Work required: From the line containing "Where should I" to the final line of the material below, return every line exactly. Do not include pictures.

Extracted information:
____

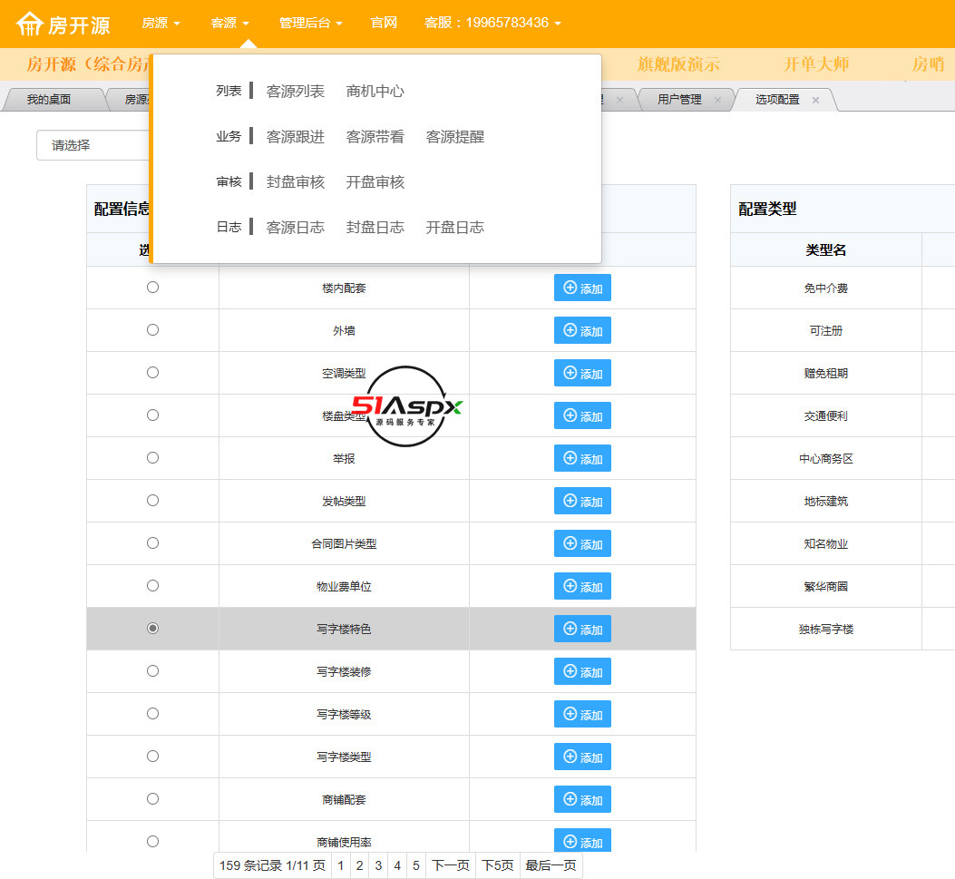The width and height of the screenshot is (955, 879).
Task: Select the 写字楼等级 radio button
Action: [x=152, y=714]
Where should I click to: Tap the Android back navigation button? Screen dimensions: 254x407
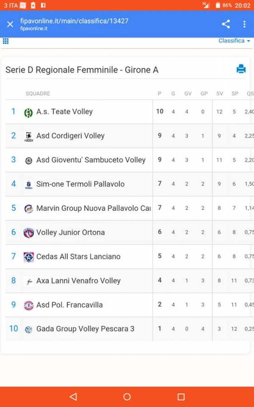coord(73,396)
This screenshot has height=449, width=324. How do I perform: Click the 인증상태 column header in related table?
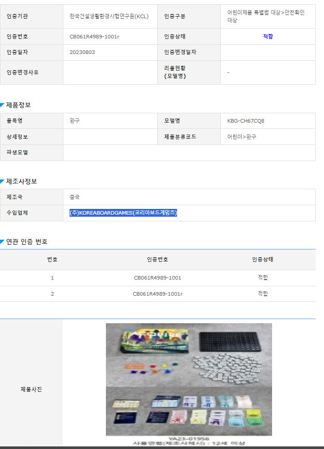[263, 259]
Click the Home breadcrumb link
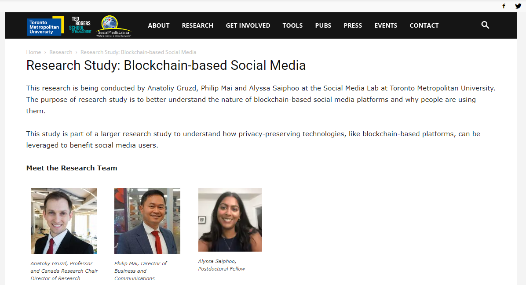Viewport: 526px width, 285px height. (33, 52)
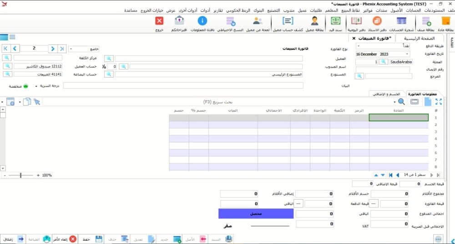Click the حفظ save button

click(91, 239)
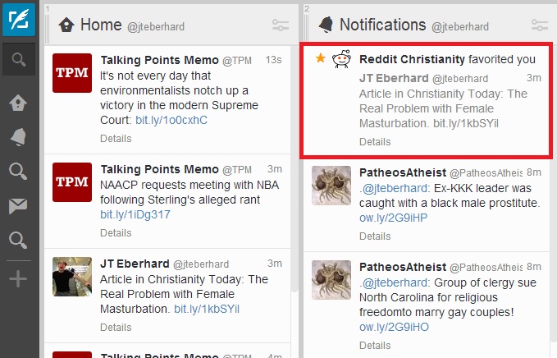
Task: Add a column with the plus icon
Action: click(18, 278)
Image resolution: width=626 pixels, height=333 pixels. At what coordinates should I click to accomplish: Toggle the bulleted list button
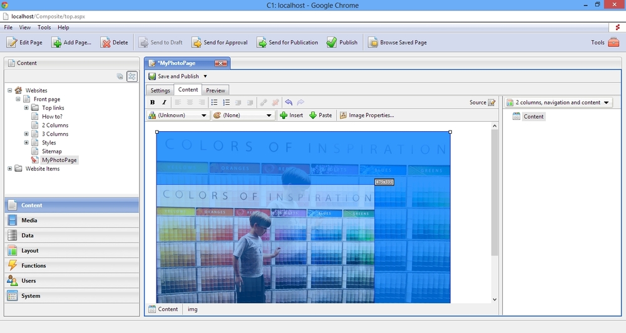click(214, 102)
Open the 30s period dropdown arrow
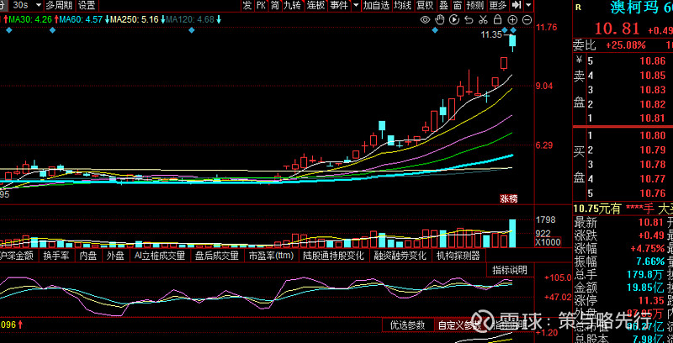 coord(39,5)
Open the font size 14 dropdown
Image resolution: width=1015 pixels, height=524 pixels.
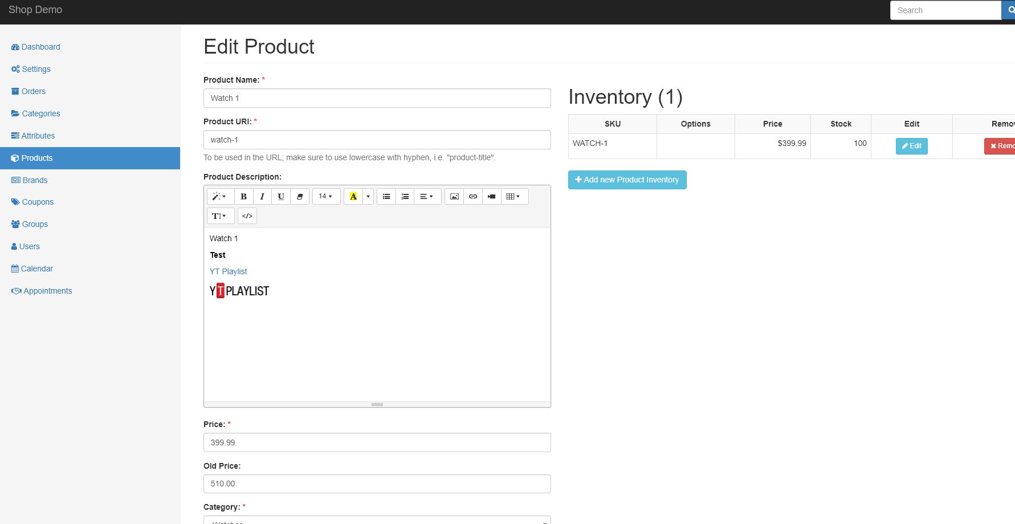325,197
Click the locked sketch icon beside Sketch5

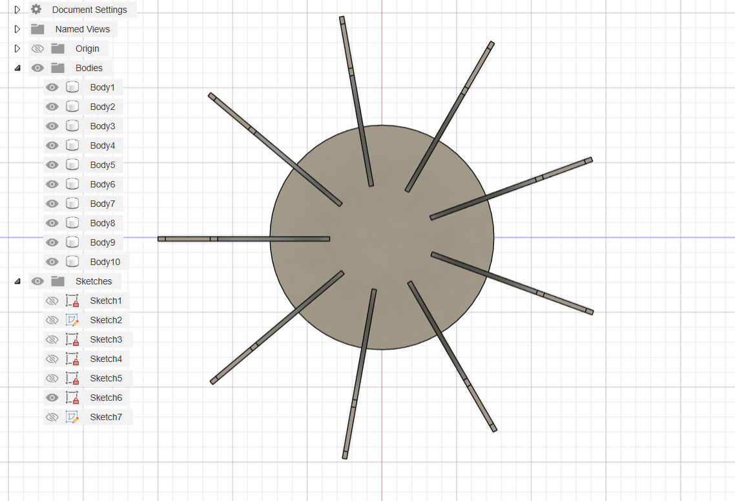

____

Response for this exercise:
Where should I click to: Tap the Android back navigation button? Screen dimensions: 254x407
coord(73,396)
This screenshot has height=449, width=324. How do I perform: Click the 인증상태 column header in related table?
[263, 259]
Click the Home breadcrumb link
Viewport: 526px width, 285px height. (33, 52)
Click the حفظ save button

click(91, 239)
Task: Add a column with the plus icon
Action: click(18, 278)
Image resolution: width=626 pixels, height=333 pixels. At what coordinates should I click to accomplish: Toggle the bulleted list button
click(214, 102)
Open the 30s period dropdown arrow
 coord(39,5)
Open the font size 14 dropdown
Image resolution: width=1015 pixels, height=524 pixels.
325,197
Click the locked sketch icon beside Sketch5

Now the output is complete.